>> start Text segment

Of course, making a movie is also a technically challenging feat, but the director of photography, Tim Suhrstedt, says that Jake Kasdan had it all under control.  'One of Jake Kasdan's talents," notes Tim Suhrstedt, 'is his willingness to rehearse a scene, let the actors get comfortable with how they physically move through it, and then make suggestions, adjustments, etc. Once he and the actors are comfortable, the placement and movement of the camera, lens choice and lighting considerations come from that. Since there is rarely, if ever, an -overlay' of some arbitrary stylistic choice, I think the cinematography stays true to the reality of the performance, and, hopefully, helps the comedy of the scene."

Annie and Jay

Jake Kasdan notes that the roles of Annie and Jay were written expressly for Cameron Diaz and Jason Segel.  'Working with Cameron Diaz and Jason Segel on Bad Teacher was one of the great experiences I've ever had," says Jake Kasdan.  'And I really wanted to find something else for them – I knew that they were hilarious together and I knew that, in these very different roles, we could pick up where we had left off on the first movie and do something completely new. I had a strong hunch that there would be something kind of spectacular between them, in these characters, and they surpassed all of my hopes and expectations. As actors, they are both hugely supportive teammates that really commit, and as comedians, they're generous with each other and eager to set each other up to get a laugh. They pitch jokes for each other... And then of course, they're both just hugely appealing, on their own and together"

Jake Kasdan says that the parts play to each actor's strength.  'Jay is well-meaning, an optimist who loves his wife and kids and has a powerful desire to make things right, but doesn't always know exactly how to go about that," he says.  'I think Annie is slightly more pragmatic; she's a mommy blogger and concerned parent who is feeling somewhat remote from her more carefree past."

'Everybody's eyes lit up when the idea came to cast Jason Segel and Cameron Diaz," remembers producer Jason Blumenthal.  'To me it's like the pairing of Goldie Hawn and Chevy Chase.  When they come together, magic happens."

To portray Annie, Cameron Diaz says she embraced her character's everywoman qualities.  'Annie is a mom, she's a wife"someone for whom everything is about her family," describes Cameron Diaz.  'She loves her partnership with her husband and has an adventurous and playful spirit"she's content with her life and she utilises her blog as a release.  It's a way of talking about the things that she cares about, to work them out for herself as well as her readers.  As Annie expresses on her blog, you always remember what it was like in the beginning of the relationship and wonder how can we get that back. When you've been with somebody for a long time it's hard to keep the physical part of your relationship going – you really have to work at it."

>> end Text segment
>> start Supplied information

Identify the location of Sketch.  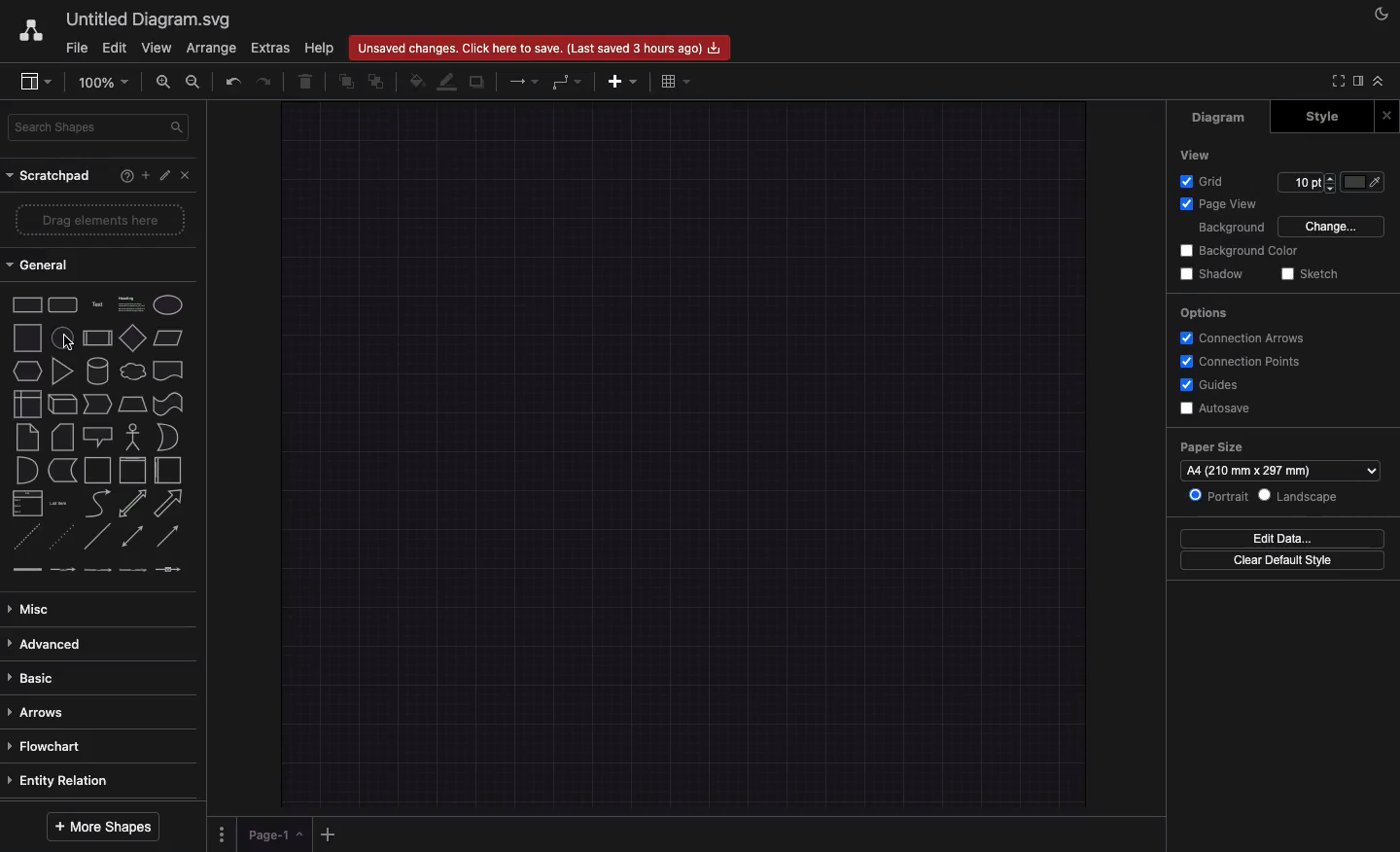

>> end Supplied information

◆ **Exercise requirements**:
• 1. In the text about the film's production, which comedic pairing does producer Jason Blumenthal compare Jason Segel and Cameron Diaz to?
• 2. Continue the text about the film's production from the point where it stops.

◆ **Answers below**:
• 1. Goldie Hawn and Chevy Chase.

• 2.
Cameron Diaz says she was never intimidated by the material, because she knew that she would be working with Jason Segel. 'Considering that this is a film where we had to be naked with each other, here was a partnership where I could feel so safe and at the same time, completely playful," she says.  'We could laugh and find humor in what we were doing and at the same time tell the story of these two people who really love each other in a real way. We're not trying to be shocking just for the sake of shocking.  Annie and Jay are doing some crazy stuff that they never thought they would ever do, and they're doing it with somebody they each feel safe with.  And that's how I feel about Jason Segel – he's just the guy you can do that with."

'Cameron Diaz is really game," says Jason Segel, 'and she's a student of comedy.  One of my pet peeves is people who settle for pleasant instead of funny, and Cameron Diaz goes for it every time."

'Jason Segel is a double threat that we haven't seen in a long time," says Jason Blumenthal.  'He's a great actor and a phenomenal writer.  A lot of writers lead with the -funny' and that's it; Jason Segel leads with the character.  And he's an inherently relatable actor - you root for that guy."
Robby and Tess

After receiving an anonymous, taunting text informing them that their supposedly private video has, in fact, been synced to several devices in the hands of friends, acquaintances, and even possible future bosses, Jay and Annie begin a madcap race against time to reclaim the synced iPads.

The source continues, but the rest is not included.